**Vorliegender Text**.

Adonis Stevenson trennt sich unentschieden von Badou Jack

Adonis Stevenson bleibt WBC-Weltmeister im Halbschwergewicht. Der 40jährige Kanadier verteidigte im Air Canada Centre in Toronto dank eines Unentschiedens (114:114, 113:115, 114:114) gegen den sechs Jahre jüngeren Badou Jack zum neunten Mal erfolgreich seinen Titel, den er im Juni 2013 binnen 76 Sekunden gegen Chad Dawson gewonnen hatte. Der in Haiti geborene Champion hatte angekündigt, er werde mit einem Volltreffer seiner gefürchteten Linken für klare Verhältnisse sorgen. Demgegenüber führte der in Las Vegas lebende Schwede, ehemals WBC-Weltmeister im Supermittelgewicht und WBA-Champion im Halbschwergewicht, ins Feld, er sei jünger, größer und gewitzter als der Titelverteidiger. Die Buchmacher hatten den Kampf nahezu ausgeglichen mit allenfalls leichten Vorteilen für Stevenson notiert und sie sollten recht behalten. Am Ende hatte der Kanadier seine Bilanz auf 29 Siege, eine Niederlage und ein Unentschieden ausgebaut, während für den knapp gescheiterten Herausforderer nun 22 gewonnene, ein verlorener und drei unentschieden gewertete Auftritte zu Buche stehen. [1]

Badou Jack, der trotz seiner Größe eine etwas geringere Reichweite hatte, hielt in der ersten Runde so gut mit, daß sie ihm gutgeschrieben werden konnte. In der Folge bestimmte jedoch Stevenson überwiegend das Geschehen, der offenbar seine Chance suchte, einen Niederschlag zu erzielen. Der Herausforderer war auf der Hut vor den wuchtigen Schlägen des Champions und hatte Probleme, eine für ihn günstige Distanz zu finden. Im sechsten Durchgang mußte der Schwede aus dem Team Floyd Mayweathers mehrere Körpertreffer einstecken, worauf er mit einem großen Rückstand in die siebte Runde ging und eindeutig auf der Verliererstraße zu sein schien.

**Vorhandene Daten**.
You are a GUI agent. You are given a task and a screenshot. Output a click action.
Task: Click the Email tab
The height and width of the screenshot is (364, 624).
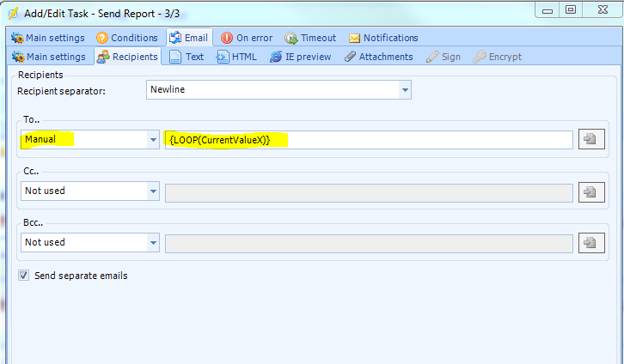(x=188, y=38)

**Aufgaben**.
a - Gegen wen hat Stevenson laut dem Boxbericht im Juni 2013 seinen Titel gewonnen?
b - Fass den Absatz im Boxbericht, der mit „Badou Jack, der trotz seiner Größe“ beginnt, als kurze Liste zusammen und behalte dabei die wichtigsten Fakten.
c - Schreib den Boxbericht ab dem letzten Satz weiter.

**Lösungen**.
a - Gegen Chad Dawson.

b -
- Jack hatte trotz seiner Größe eine etwas geringere Reichweite, konnte aber die erste Runde für sich entscheiden.
- Danach bestimmte meist Stevenson den Kampf und suchte nach einem Niederschlag.
- Jack nahm sich vor Stevensons harten Schlägen in Acht und fand kaum eine günstige Distanz.
- In der sechsten Runde musste er mehrere Körpertreffer hinnehmen.
- Mit großem Rückstand ging er in die siebte Runde und schien klar zu verlieren.

c -
In dieser Phase ging Stevenson jedoch die Luft aus, so daß der Herausforderer plötzlich die Oberhand gewann und ihn in einer höheren Schlagfrequenz traktierte. Der Champion beklagte sich über einen vermeintlichen Tiefschlag, Jack traktierte ihn mit einer gelungenen Kombination und trieb ihn zurück. Dieses Bild setzte sich in der achten Runde fort. Der britische Ringrichter ermahnte den Schweden wegen eines Tiefschlags, wenig später erschütterte Jack den Gegner mit einer kurz angesetzten Rechten. Auch im folgenden Durchgang traf der Herausforderer häufiger, so daß die Zuschauer mehr und mehr um ihren Favoriten bangten, der in der zweiten Hälfte des Kampfs unterzugehen schien.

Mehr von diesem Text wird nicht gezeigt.